To do: Each line from the one containing "Screen dimensions: 1398x868" through the end of the data must be retyped exactly, and no other line.

[Saved entries]
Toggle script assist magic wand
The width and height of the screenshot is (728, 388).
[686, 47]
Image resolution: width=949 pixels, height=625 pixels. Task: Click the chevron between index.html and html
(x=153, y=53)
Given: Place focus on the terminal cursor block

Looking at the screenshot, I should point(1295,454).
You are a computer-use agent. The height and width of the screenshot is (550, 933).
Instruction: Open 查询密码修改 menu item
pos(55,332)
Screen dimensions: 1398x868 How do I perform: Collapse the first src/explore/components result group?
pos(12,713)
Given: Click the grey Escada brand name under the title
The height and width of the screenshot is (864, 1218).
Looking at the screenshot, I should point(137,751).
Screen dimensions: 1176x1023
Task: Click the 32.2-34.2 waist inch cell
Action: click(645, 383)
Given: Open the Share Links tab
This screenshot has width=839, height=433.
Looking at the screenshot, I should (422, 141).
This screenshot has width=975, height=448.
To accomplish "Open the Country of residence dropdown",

Exercise output:
Screen dimensions: 1398x868 How do I perform: Collapse the first src/explore/components result group?
pos(12,713)
Given: Click the grey Escada brand name under the title
The height and width of the screenshot is (864, 1218).
Looking at the screenshot, I should point(137,751).
Screen dimensions: 1176x1023
Task: Click the 32.2-34.2 waist inch cell
Action: click(645, 383)
Given: Open the Share Links tab
This screenshot has width=839, height=433.
Looking at the screenshot, I should (422, 141).
This screenshot has width=975, height=448.
To accomplish "Open the Country of residence dropdown",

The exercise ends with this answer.